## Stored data
#####

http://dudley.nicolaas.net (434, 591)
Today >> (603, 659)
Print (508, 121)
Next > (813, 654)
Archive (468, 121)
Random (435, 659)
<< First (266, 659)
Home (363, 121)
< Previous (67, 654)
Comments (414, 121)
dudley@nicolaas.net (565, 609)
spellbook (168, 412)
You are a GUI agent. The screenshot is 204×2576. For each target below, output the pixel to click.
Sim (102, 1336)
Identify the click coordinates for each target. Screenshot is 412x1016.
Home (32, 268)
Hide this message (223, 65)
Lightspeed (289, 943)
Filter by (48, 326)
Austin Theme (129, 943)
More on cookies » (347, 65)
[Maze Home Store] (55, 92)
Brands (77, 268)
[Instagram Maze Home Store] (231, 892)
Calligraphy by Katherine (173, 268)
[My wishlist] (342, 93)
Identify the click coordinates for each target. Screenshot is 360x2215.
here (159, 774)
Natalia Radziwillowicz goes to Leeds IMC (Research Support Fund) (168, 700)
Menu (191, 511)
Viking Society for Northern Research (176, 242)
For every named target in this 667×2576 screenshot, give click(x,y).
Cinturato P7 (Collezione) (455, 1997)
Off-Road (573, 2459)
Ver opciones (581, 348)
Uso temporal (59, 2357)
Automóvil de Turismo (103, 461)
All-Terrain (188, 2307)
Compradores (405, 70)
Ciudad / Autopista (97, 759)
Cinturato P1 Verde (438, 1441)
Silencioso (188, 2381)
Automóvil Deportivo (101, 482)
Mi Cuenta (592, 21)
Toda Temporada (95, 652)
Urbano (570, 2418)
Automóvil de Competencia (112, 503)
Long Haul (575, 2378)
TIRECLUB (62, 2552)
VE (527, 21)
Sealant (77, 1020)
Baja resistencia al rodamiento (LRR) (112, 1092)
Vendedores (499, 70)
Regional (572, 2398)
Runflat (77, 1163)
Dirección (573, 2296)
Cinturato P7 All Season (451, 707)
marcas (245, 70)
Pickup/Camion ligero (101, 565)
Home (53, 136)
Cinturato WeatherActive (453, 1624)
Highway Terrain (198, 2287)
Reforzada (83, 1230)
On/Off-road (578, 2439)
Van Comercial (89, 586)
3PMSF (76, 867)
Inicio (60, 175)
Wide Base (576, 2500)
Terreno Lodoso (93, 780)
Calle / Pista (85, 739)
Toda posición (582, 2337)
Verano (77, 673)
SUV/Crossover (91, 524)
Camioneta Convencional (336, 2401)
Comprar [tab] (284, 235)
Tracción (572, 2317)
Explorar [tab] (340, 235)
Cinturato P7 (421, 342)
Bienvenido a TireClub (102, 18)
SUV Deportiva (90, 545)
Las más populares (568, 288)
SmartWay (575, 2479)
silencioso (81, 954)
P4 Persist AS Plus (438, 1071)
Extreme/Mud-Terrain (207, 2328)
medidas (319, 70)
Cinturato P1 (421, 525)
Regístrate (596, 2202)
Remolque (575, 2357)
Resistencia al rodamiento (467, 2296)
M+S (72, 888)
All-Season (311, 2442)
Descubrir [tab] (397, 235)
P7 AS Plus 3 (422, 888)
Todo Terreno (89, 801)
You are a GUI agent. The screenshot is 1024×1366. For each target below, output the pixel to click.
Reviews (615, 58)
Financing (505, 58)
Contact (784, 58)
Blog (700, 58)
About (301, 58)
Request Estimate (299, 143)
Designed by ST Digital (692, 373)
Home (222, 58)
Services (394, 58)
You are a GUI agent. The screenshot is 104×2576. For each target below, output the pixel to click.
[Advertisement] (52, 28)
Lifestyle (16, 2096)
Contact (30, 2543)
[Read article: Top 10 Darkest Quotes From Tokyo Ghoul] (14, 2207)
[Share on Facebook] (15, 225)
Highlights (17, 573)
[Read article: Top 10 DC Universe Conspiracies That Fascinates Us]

#####

## Exercise aim
Please make an exact copy of the lines above from the line with "Wide Base (576, 2500)" through the line with "Bienvenido a TireClub (102, 18)", both ends included.

## Written solution
Wide Base (576, 2500)
Terreno Lodoso (93, 780)
Calle / Pista (85, 739)
Toda posición (582, 2337)
Verano (77, 673)
SUV/Crossover (91, 524)
Camioneta Convencional (336, 2401)
Comprar [tab] (284, 235)
Tracción (572, 2317)
Explorar [tab] (340, 235)
Cinturato P7 (421, 342)
Bienvenido a TireClub (102, 18)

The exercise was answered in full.